[ PROMPT_NODE_22694 ]
artifacts
[ SKILL_DOCUMENTATION ]
# Artifacts & Model Registry Guide
Complete guide to data versioning and model management with W&B Artifacts.
## Table of Contents
- What are Artifacts
- Creating Artifacts
- Using Artifacts
- Model Registry
- Versioning & Lineage
- Best Practices
## What are Artifacts
Artifacts are versioned datasets, models, or files tracked with lineage.
**Key Features:**
- Automatic versioning (v0, v1, v2...)
- Lineage tracking (which runs produced/used artifacts)

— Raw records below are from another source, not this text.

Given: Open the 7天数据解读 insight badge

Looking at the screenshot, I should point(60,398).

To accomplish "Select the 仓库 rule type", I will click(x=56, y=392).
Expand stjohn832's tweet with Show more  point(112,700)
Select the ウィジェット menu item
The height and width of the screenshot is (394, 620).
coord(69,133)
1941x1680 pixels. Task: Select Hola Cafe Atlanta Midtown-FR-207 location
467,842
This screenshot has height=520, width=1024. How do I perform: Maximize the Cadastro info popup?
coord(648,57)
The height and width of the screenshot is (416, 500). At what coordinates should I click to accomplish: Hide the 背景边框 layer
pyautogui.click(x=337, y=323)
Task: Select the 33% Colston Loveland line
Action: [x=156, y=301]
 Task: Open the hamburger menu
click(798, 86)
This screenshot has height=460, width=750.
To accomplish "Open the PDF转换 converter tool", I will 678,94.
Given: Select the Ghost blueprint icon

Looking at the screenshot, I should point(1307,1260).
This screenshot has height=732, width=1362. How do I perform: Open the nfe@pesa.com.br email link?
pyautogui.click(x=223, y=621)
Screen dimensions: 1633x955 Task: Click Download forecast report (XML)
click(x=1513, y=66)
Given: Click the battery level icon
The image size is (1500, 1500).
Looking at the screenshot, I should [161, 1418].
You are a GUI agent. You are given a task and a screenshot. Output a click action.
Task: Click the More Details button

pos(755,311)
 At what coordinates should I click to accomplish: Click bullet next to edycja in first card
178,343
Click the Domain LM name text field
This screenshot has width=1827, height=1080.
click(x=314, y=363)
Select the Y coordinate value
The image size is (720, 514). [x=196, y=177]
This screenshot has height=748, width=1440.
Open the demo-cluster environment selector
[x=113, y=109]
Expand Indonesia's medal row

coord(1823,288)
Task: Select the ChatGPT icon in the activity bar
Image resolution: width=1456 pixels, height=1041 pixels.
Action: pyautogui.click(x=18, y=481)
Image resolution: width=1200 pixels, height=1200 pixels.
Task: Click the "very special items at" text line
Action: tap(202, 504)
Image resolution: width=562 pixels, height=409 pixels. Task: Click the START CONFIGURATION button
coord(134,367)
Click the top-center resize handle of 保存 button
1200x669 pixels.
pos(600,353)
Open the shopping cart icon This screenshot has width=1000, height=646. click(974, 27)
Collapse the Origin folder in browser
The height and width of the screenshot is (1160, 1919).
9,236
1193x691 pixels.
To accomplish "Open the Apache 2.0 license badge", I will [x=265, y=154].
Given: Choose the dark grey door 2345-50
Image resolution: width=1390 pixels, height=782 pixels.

- Efficient storage (deduplication)
- Collaboration (team-wide access)
- Aliases (latest, best, production)
**Common Use Cases:**
- Dataset versioning
- Model checkpoints
- Preprocessed data
- Evaluation results
- Configuration files
## Creating Artifacts
### Basic Dataset Artifact
python
import wandb
run = wandb.init(project="my-project")
# Create artifact
dataset = wandb.Artifact(
name='training-data',
type='dataset',
description='ImageNet training split with augmentations',
metadata={
'size': '1.2M images',
'format': 'JPEG',
'resolution': '224x224'
}
)
# Add files
dataset.add_file('data/train.csv') # Single file
dataset.add_dir('data/images') # Entire directory
dataset.add_reference('s3://bucket/data') # Cloud reference
# Log artifact
run.log_artifact(dataset)
wandb.finish()
### Model Artifact
python
import torch
import wandb
run = wandb.init(project="my-project")
# Train model
model = train_model()
# Save model
torch.save(model.state_dict(), 'model.pth')
# Create model artifact
model_artifact = wandb.Artifact(
name='resnet50-classifier',
type='model',
description='ResNet50 trained on ImageNet',
metadata={
'architecture': 'ResNet50',
'accuracy': 0.95,
'loss': 0.15,
'epochs': 50,
'framework': 'PyTorch'
}
)
# Add model file
model_artifact.add_file('model.pth')
# Add config
model_artifact.add_file('config.yaml')
# Log with aliases
run.log_artifact(model_artifact, aliases=['latest', 'best'])
wandb.finish()
### Preprocessed Data Artifact
python
import pandas as pd
import wandb
run = wandb.init(project="nlp-project")
# Preprocess data
df = pd.read_csv('raw_data.csv')
df_processed = preprocess(df)
df_processed.to_csv('processed_data.csv', index=False)
# Create artifact
processed_data = wandb.Artifact(
name='processed-text-data',
type='dataset',
metadata={
'rows': len(df_processed),
'columns': list(df_processed.columns),